Ex-Senator Appeals Ruling To Pay N100, 000 For Slapping Newspaper Vendor
  • PublishedJuly 12, 2017

A former senator from Akwa Ibom State, Anietie Okon, has filed an appeal against a court judgment which ordered him to pay N100, 000 to a newspaper vendor whom he allegedly assaulted in the state.

The newspaper vendor, Ndifreke Etim, had accused Mr. Okon of slapping him in September 2015 at the Akwa Ibom Government House, Uyo, where he went to sell newspapers.

Mr Etim, a vendor in the Government House, said he did not know why the former senator picked on him, among other newspaper vendors who were within the premises.

Mr Etim claimed three able-bodied men, who may have been Mr. Okon’s bodyguards, stood by to watch as the former senator attacked him.

A High Court judge in Uyo, Justice Winifred Effiong, after listening to a civil suit filed in 2016 by Mr. Etim against Mr. Okon, held that the action of the former senator was degrading, and that it was against Mr. Etim’s right to the dignity of his person as guaranteed by Section 34(1) of the Constitution, as well as the African Charter on Human and people’s right.

The court, besides granting an order that Mr. Okon should pay N100, 000 as damages to Mr. Etim, also granted an order of perpetual injunction, restraining the former senator or his agents from further breaching the applicant’s fundamental human rights.

It also ordered the former senator to pay additional N50, 000 as the cost of the litigation to Mr. Etim.

Mr Okon’s lawyer, Ekemini Udim, told Osun Defender, Tuesday, that his client had gone to the Court of Appeal, Calabar, to challenge the judgment of the trial court, which he said was given in error.

 

The former senator is saying there was no proof that he infringed on the fundamental human rights of the vendor.
He said Mr. Etim mostly relied on newspaper report as a “proof” that he was assaulted.
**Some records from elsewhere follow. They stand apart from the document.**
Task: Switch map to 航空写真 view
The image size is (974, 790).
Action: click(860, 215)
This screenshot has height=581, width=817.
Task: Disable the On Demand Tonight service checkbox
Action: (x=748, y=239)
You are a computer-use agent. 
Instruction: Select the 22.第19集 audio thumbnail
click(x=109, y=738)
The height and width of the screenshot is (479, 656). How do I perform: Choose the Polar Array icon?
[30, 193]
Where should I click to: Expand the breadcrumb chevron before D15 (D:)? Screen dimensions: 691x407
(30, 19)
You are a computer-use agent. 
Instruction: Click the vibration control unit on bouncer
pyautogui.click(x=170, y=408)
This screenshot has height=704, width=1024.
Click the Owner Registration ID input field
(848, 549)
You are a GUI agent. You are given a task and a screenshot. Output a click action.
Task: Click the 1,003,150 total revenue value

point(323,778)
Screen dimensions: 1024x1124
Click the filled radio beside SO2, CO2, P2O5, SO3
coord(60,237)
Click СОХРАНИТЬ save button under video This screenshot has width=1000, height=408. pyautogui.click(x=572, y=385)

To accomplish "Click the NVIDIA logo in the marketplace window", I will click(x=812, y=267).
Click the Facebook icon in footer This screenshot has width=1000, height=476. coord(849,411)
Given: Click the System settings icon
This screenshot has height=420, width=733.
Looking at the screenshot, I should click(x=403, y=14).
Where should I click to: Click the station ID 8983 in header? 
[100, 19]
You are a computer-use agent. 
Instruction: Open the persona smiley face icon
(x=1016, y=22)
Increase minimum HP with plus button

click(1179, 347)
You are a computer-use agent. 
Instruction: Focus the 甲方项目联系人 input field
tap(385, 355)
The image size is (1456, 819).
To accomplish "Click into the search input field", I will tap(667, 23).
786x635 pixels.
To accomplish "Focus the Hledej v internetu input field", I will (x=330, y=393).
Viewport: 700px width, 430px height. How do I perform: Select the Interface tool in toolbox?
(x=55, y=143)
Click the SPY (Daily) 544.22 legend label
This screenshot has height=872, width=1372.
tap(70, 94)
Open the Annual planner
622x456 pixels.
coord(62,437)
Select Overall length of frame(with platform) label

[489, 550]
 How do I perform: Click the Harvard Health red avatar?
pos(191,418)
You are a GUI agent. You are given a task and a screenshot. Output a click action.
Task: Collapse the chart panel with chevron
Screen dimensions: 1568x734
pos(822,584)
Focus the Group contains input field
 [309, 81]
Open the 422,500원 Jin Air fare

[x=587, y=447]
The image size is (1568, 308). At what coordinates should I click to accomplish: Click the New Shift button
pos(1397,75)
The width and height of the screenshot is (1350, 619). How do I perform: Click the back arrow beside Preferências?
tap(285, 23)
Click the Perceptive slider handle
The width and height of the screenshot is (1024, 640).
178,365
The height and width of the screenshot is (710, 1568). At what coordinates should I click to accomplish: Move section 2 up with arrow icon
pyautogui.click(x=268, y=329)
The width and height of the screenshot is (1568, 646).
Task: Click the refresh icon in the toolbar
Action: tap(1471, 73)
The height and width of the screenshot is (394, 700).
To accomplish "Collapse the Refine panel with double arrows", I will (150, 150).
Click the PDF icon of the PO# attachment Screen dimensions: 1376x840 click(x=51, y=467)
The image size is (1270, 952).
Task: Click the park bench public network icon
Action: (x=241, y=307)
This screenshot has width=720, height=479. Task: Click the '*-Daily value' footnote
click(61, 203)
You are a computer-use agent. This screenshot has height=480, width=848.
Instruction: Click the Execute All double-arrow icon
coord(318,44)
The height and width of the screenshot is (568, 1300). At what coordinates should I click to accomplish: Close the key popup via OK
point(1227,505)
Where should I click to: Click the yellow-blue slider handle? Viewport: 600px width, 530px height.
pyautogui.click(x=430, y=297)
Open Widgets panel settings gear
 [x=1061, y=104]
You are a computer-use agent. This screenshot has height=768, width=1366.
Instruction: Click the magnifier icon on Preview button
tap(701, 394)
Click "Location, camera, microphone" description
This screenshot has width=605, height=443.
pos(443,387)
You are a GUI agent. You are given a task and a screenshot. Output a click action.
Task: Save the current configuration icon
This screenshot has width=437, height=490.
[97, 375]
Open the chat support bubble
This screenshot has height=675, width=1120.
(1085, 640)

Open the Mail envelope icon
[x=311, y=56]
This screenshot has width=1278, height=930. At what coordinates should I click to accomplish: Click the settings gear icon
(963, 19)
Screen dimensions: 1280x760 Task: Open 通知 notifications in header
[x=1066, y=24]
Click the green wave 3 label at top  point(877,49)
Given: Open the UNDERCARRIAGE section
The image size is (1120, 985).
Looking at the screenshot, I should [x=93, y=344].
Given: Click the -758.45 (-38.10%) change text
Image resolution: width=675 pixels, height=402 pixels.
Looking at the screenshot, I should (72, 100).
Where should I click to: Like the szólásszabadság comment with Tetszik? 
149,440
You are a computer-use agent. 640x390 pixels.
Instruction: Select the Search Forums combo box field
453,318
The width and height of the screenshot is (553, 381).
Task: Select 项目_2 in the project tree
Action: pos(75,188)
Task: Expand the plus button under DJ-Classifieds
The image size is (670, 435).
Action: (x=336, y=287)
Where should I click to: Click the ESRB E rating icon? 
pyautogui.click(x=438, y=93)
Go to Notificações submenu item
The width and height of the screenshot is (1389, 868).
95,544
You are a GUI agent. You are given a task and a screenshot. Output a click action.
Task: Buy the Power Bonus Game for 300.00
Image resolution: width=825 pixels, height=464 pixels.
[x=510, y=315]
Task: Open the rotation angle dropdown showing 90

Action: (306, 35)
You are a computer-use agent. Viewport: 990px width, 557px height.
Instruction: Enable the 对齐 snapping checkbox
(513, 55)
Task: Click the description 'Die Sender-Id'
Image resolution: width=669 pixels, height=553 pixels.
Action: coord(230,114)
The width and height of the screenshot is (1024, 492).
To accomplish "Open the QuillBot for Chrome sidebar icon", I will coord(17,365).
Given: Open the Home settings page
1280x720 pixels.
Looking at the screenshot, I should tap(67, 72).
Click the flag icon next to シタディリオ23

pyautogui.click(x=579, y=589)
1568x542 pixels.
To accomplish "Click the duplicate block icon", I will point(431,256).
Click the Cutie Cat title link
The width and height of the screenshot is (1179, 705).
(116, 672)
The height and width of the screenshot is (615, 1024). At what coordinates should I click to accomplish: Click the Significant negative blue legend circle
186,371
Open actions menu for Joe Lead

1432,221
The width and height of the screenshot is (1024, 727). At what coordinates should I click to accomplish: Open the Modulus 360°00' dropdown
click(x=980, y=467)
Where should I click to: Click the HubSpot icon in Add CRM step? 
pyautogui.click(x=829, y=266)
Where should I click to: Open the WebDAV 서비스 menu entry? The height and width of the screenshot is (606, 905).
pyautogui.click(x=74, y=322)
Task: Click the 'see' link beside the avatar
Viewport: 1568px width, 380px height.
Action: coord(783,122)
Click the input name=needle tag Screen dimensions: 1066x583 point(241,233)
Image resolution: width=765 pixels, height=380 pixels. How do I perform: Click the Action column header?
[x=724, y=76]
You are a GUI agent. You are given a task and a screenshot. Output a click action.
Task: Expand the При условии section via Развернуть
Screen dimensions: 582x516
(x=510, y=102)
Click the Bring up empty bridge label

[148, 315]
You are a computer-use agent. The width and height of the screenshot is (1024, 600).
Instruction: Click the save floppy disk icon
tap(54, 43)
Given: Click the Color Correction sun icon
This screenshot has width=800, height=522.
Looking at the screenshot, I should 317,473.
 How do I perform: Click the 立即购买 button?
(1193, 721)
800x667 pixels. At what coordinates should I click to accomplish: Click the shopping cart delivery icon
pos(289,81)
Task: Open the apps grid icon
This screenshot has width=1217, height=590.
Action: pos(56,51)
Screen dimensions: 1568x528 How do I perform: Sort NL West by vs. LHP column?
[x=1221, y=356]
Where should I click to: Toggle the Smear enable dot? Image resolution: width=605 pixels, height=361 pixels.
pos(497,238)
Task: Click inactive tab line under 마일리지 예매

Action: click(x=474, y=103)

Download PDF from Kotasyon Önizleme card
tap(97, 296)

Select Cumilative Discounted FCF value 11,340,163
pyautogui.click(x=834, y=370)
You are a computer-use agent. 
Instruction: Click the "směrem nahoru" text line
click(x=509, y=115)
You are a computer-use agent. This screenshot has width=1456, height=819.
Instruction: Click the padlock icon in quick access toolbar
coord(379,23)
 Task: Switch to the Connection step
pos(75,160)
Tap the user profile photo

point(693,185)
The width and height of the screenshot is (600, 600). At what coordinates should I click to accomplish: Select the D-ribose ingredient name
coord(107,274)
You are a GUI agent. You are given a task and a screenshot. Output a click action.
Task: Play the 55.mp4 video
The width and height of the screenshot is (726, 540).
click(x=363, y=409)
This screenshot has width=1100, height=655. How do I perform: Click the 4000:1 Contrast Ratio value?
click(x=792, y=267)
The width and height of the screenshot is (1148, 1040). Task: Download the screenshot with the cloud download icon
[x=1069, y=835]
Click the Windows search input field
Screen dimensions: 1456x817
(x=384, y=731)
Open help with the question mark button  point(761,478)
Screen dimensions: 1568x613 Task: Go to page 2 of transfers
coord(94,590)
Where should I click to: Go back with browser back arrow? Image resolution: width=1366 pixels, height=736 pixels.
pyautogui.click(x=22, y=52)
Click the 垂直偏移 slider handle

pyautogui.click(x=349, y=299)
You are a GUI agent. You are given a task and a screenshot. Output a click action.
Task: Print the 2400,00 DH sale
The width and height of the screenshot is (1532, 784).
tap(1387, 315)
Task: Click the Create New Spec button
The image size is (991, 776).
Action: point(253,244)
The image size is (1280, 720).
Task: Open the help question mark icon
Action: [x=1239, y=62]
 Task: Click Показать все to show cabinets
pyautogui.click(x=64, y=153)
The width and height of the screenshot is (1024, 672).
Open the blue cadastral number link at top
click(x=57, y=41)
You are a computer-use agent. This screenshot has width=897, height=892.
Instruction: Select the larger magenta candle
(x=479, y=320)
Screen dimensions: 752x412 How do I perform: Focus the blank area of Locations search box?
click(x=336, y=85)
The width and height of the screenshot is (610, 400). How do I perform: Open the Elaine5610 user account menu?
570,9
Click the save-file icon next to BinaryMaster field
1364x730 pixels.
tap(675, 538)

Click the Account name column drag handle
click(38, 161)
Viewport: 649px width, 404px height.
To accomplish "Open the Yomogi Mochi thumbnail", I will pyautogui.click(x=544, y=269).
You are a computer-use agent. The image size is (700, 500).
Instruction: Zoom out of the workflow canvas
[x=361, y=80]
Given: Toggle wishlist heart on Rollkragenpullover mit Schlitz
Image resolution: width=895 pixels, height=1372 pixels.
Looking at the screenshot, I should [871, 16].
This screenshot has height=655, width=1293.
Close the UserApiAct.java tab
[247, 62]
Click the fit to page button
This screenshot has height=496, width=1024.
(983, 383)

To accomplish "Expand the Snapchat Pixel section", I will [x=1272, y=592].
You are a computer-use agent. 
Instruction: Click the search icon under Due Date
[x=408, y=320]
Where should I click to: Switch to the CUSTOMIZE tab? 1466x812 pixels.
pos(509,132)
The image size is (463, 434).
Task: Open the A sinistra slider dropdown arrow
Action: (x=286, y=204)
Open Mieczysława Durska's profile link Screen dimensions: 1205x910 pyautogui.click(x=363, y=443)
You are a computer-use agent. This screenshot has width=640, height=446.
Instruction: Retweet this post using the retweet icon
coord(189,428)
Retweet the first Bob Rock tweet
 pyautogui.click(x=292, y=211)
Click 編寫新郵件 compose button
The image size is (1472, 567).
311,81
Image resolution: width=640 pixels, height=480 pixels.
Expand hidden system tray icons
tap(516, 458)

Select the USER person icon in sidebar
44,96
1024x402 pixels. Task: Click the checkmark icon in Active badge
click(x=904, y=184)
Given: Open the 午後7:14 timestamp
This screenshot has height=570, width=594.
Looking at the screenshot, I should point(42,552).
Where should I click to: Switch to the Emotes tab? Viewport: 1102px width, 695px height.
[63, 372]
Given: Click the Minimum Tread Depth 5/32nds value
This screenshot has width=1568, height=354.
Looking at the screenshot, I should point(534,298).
“No matter how small the money (for damages) is, what we are saying here is that the judgment was wrong,” Mr. Udim, the lawyer to the former senator, said.

“What’s involved here is the reputation of someone – a reputation that has been built over the years.”

NdianAbasi Udofia, the lawyer to the newspaper vendor, said he was ready to go to the Court of Appeal to obtain justice for his client.

Mr Udofia has been doing the case pro-bono for the vendor.